With Google’s upcoming business tools, companies are sure to create a flood of AI apps.
Google will test two new features in Google Cloud. First are more options for Vertex AI — a platform business use to deploy machine learning models — which will soon include support for models that generate images, text, and even audio and video (though the last two are coming “eventually,” Google didn’t include a timeline). Cloud users will also get a new AI app builder that can develop brand new generative AI apps in “in minutes or hours.”
Developers are getting a treat too. Similar to Cloud’s generative AI app-building options, developers will get access to new tools that make it easier more advanced users to test and create AI apps. The new PaLM API lets developers build on top of Google’s existing language models. PaLM includes a feature called MakerSuite that helps developers test their projects by editing AI prompts on the fly, experimenting with fake data, and tuning algorithmic models.
The company published an entirely separate blog post about PaLM API and MakerSuite, showing the company is keen on helping outside developers launch new AI projects.
The tech world spent the first months of 2023 engaged in a race to the bottom effort to pump out AI chatbots, none of which seemed ready to go. At first, Microsoft appeared to lead the pack with a supercharged version of Bing built in partnership with OpenAI, the maker of ChatGPT. Almost immediately, things went off the rails as the AI spouted off racial slurs, revealed company secrets, and encouraged one reporter to leave his wife.

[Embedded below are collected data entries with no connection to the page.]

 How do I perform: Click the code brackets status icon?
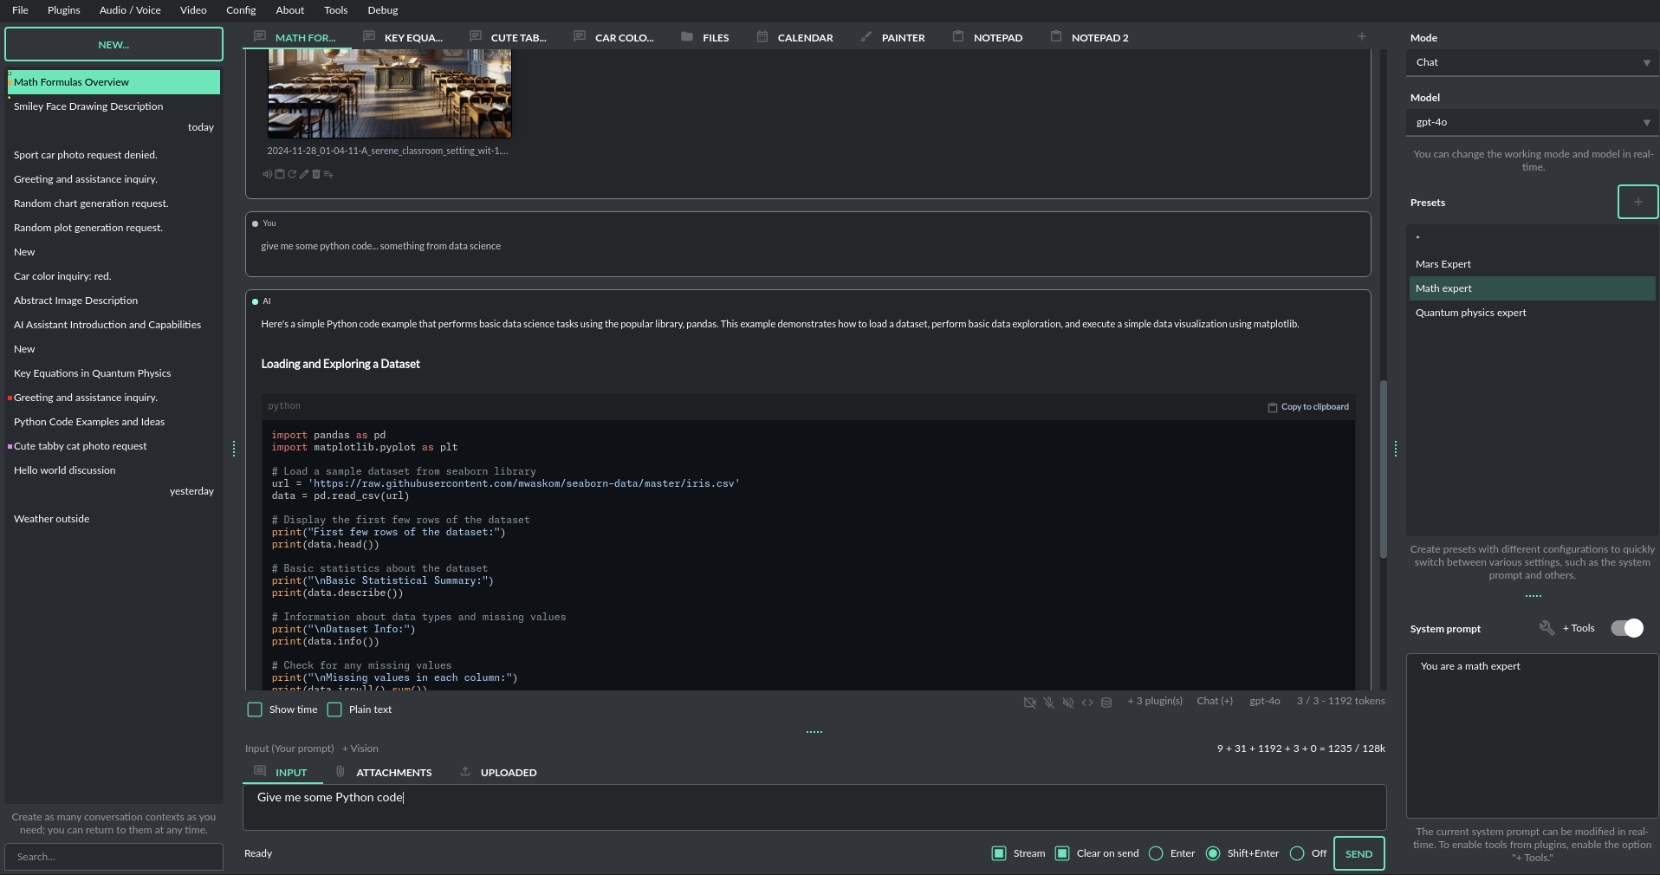click(x=1087, y=702)
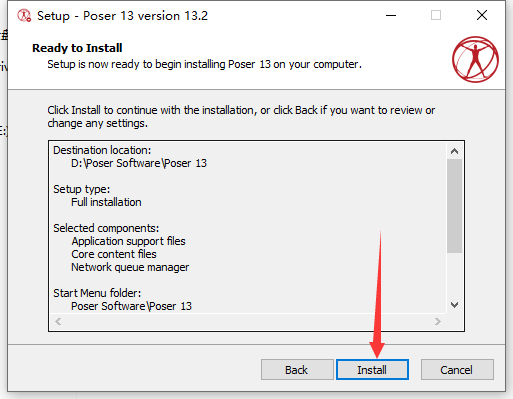Select the 'Core content files' line
Image resolution: width=513 pixels, height=399 pixels.
(114, 254)
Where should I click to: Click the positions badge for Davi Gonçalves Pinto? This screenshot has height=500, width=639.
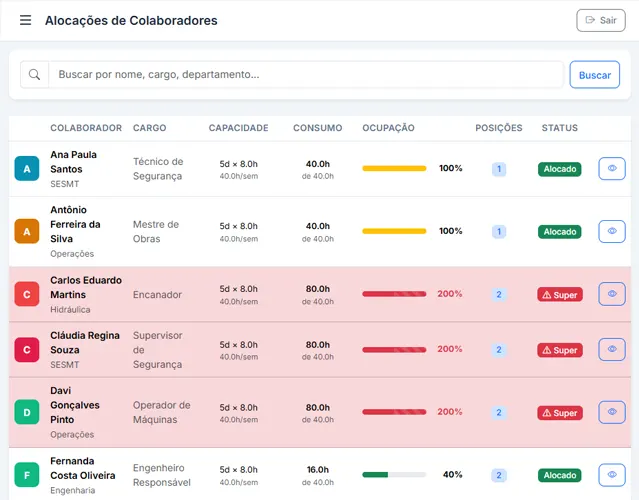click(x=499, y=412)
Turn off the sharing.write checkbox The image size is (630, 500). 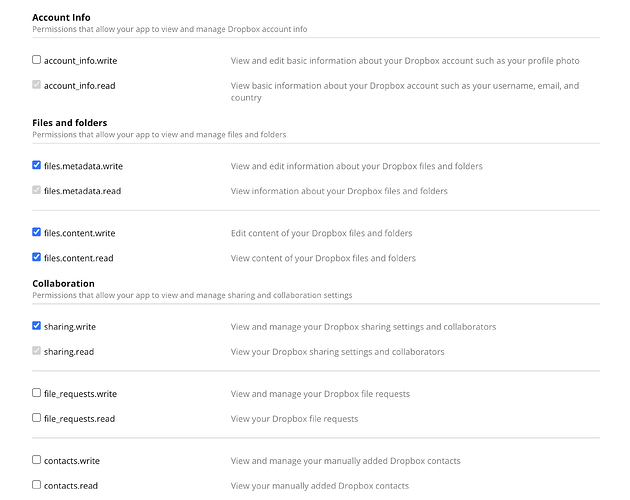[x=37, y=326]
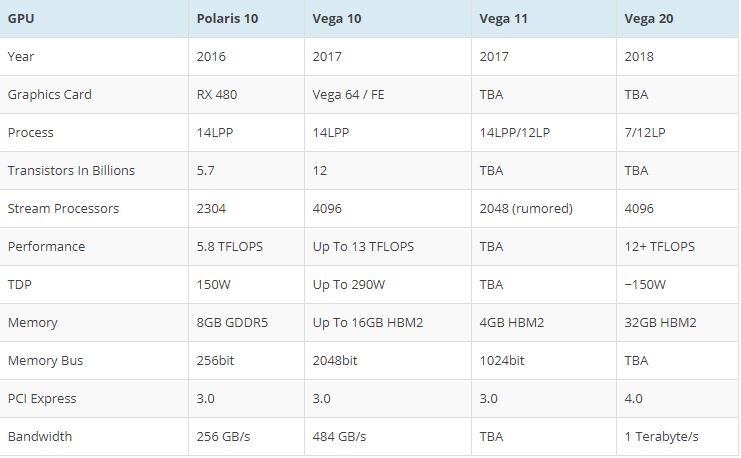The height and width of the screenshot is (458, 741).
Task: Click the Vega 11 column header
Action: click(x=508, y=18)
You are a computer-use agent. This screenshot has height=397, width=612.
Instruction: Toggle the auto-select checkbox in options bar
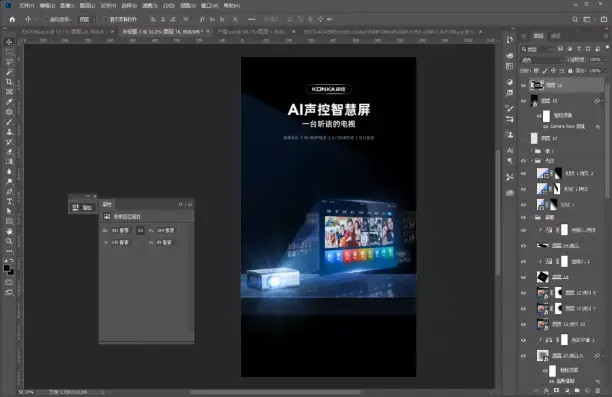point(46,19)
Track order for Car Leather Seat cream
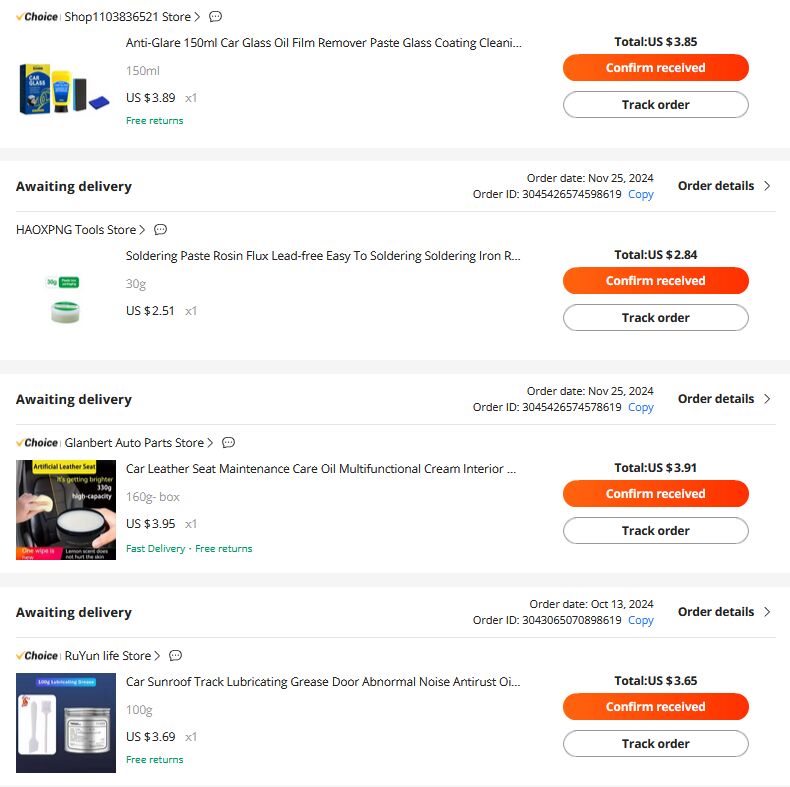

Google kept its ongoing AI work under wraps for years, but the competitive pressure pushed the company to move its projects into the public eye. Google’s initial efforts were bugles as well. An ad for Google’s chatbot Bard showed it confidently misstating facts about the Webb space telescope.
Despite all the false starts, there’s no question AI is going to change the world, the only question is how much. Google CEO Sundar Pichai once offered a preview of his thinking. “AI is one of the most important things humanity is working on,” Pichai said in 2018. “It is more profound than, I dunno, electricity or fire.”
The heads of giant tech companies often make big, meaningless statements, but Pichai isn’t one of them. Where Tim Cook might tell you a shiny new iPad screen is going to change the world, Google’s CEO tends to be pretty reserved.
Pichai has been less hyperbolic as his company’s AI work shifts in the direction of actual products, but as Google focuses on technology that its leader compares to the invention of fire, it’s worth pausing to consider what that actually means. That’s especially true when Google is in a better position than any other company to introduce AI on a massive scale.